Stand Atlantic have shared their new music video for Toothpick off their recent full-length album Skinny Dipping.
Next week, Stand Atlantic kick off their North American tour with Waterparks and One Ok Rock.
Stand Atlantic will then head to the UK & Europe for their own headline tour. Dates for the run are:
29th Mar – Leeds Key Club (UK)
30th Mar – Manchester Night People (UK)
31st Mar – Newcastle Think Tank (UK)
1st Apr – Glasgow King Tuts (UK)
2nd Apr – Nottingham Bodega (UK)
3rd Apr – Birmingham Asylum 2 (UK)
4th Apr – London Underworld (UK)
6th Apr – Southampton Joiners (UK)
7th Apr – Bristol Exchange (UK)
9th Apr – Antwerp Kavka (BE)
10th Apr – Eindhoven Dynamo Basement (NL)
11th Apr – Hamburg Headcrash (DE)
12th Apr – Berlin Musik & Frieden (DE)
14th Apr – Cologne MTC (DE)
15th Apr – Paris Le 1999 (FR)
Last year, the band shared the single and music video for Lavender Bones, which premiered on triple J’s Good Nites in Australia. The song has climbed the charts to be the Most Played track on triple J on September 21st and made the triple J Hottest 101-199 countdown. The band also premiered their latest single, Skinny Dipping on BBC Radio 1’s Indie Show With Jack Saunders, and recently wrapped up a SOLD OUT headlining tour in Australia.
Stand Atlantic, made up of Bonnie Fraser (vocals/guitar), David Potter (guitar), and Jonno Panichi (drums), launched into the international eye following Skinny Dipping. The group’s blend of hard-charged rock and soaring pop melodies has earned them a home on international tours with the likes of New Found Glory, Neck Deep and State Champs – and critical accolades like a “Best International Breakthrough Band” nomination at the 2018 Heavy Music Awards and inclusion in Kerrang’s highly coveted Hottest Bands of 2018.

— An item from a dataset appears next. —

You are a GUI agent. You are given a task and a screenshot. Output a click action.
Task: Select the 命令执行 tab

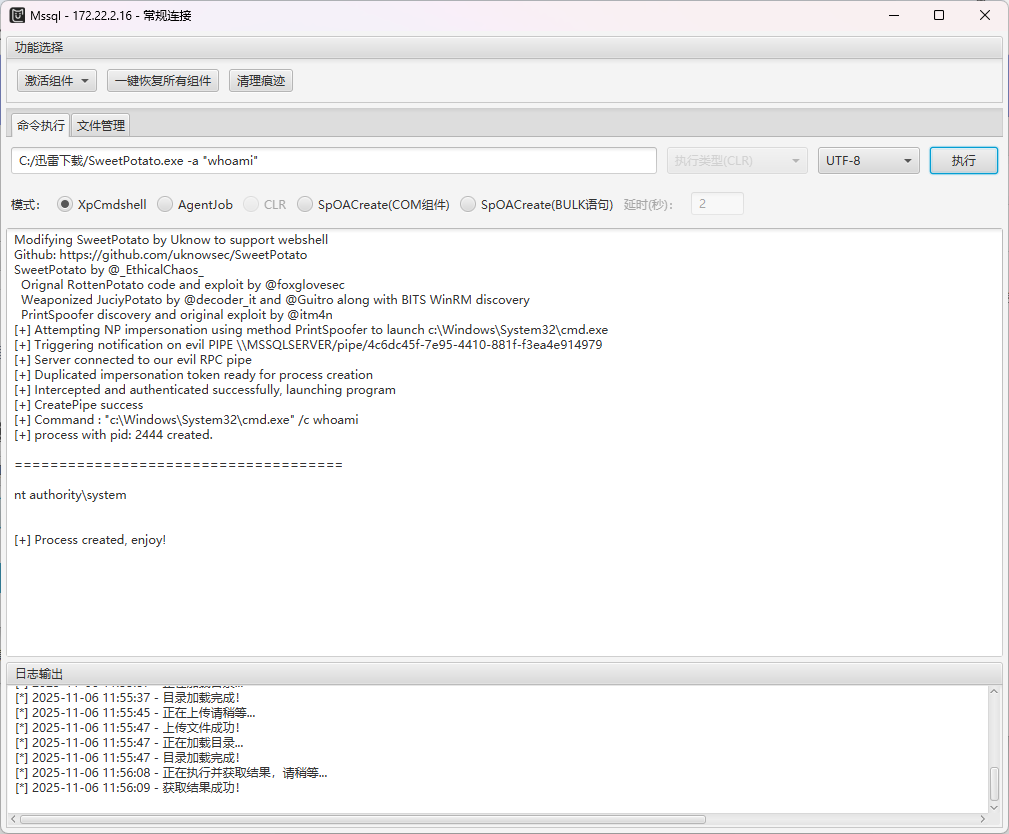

Now, Skinny Dipping is poised to build on that success and take them even further. The unfiltered honesty of the album’s 10 tracks showcases an emotional maturity beyond Stand Atlantic’s collective years, a keen sense of self-awareness and desire to be unconditionally authentic even when – and perhaps especially when – it breaks their hearts.
Awash in ’90s vibrancy and bounce, the title track finds Fraser coming to terms with her sexuality, fighting through a haze of self-doubt en route to a celebration of her true identity. “Skinny dipping can be seen as an innocent thing you do for fun,” she explains. “But at the same time, you’re naked and vulnerable and exposing yourself to anything in there. There are things in life I sometimes feel are either unimportant or something I shouldn’t be talking about. It can be so isolating to be truly honest, but to have people accept you is so freeing.”